8 Responses to “Quick Review: Vantage Point”


  1. 1 Tyler Miller July 20, 2008 at 9:52 pm

    Sounds like Rashomon with more guns and less rape.

  2. 2 Mark Hill July 21, 2008 at 4:56 am

    Actually, there is more rape and less guns.

    Kurosawa is overrated.

  3. 3 Tyler Miller July 21, 2008 at 7:37 am

    Oh. So you’ve seen it?

  4. 4 DAVE July 21, 2008 at 12:08 pm

    Mark,

    I watched “Vantage Point” this weekend after I saw the trailers making it look like “Absolute Power,” one of my favorite movies of all time. I’ve found that a movie’s awesomeness is directly proportional to my ability to watch it all the way through without falling asleep. This weekend I attempted to watch “Vantage Point” four times and I fell asleep four times. I wanted it to be great but it wasn’t. I was very disappointed.

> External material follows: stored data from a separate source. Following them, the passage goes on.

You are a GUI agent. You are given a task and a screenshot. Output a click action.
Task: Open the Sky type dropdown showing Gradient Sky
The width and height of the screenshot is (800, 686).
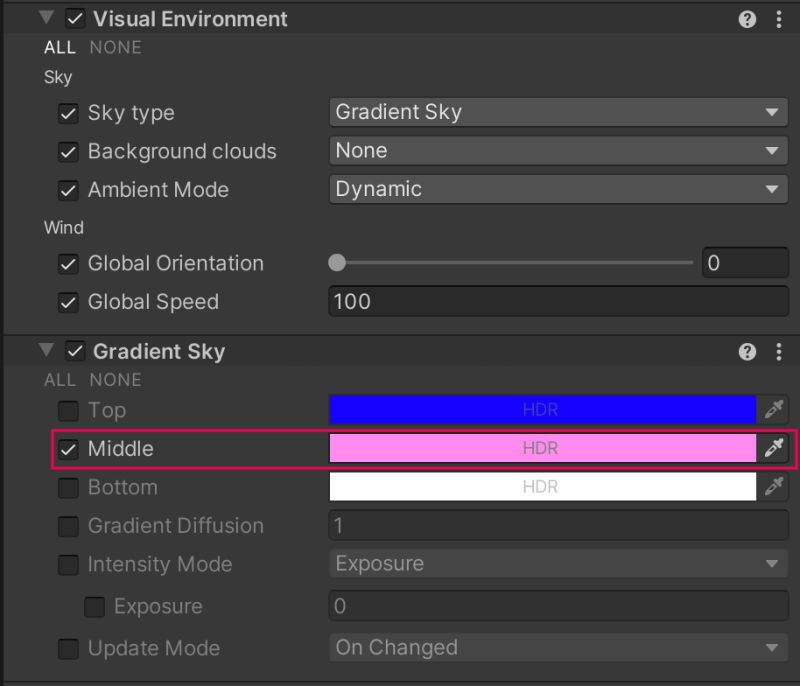coord(558,112)
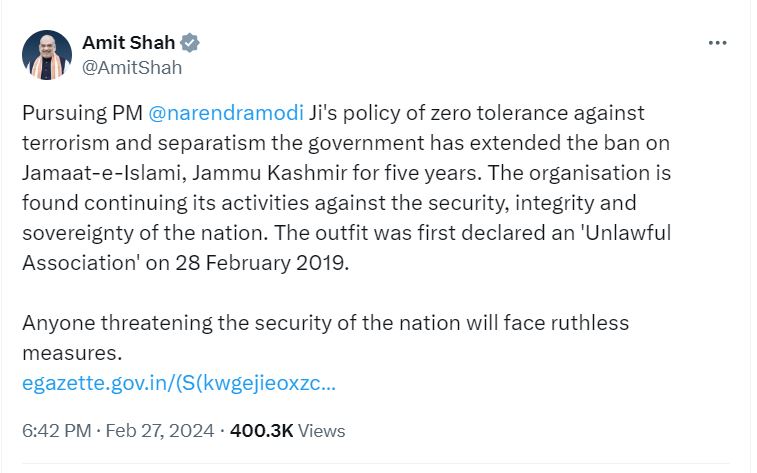Open Amit Shah's profile picture
Screen dimensions: 757x473
[47, 55]
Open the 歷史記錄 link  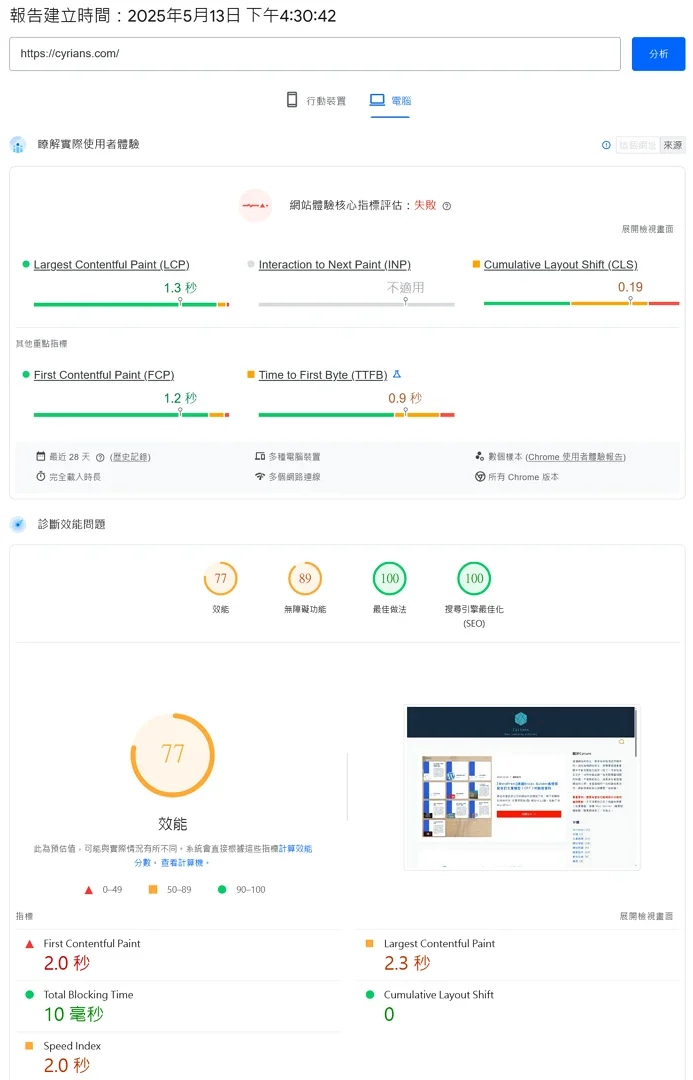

    I’d suggest that you watch “Before the Devil Knows you’re Dead.” The film uses exactly the same re-telling devices as “Vantage Point”, but with more guns, larger cars, better psychological dilemmas, and the acting genius we refer to as Mr. Philip Seymour Hoffman.

    DAVE

  5. 5 Russ Crandall July 21, 2008 at 9:03 pm

    That sounds like the few times I tried to watch “The Passion of the Christ” - I kept falling asleep, only to wake up to the sounds of a man being beaten to death. Not a wholly pleasant experience. I never did find out how it ends…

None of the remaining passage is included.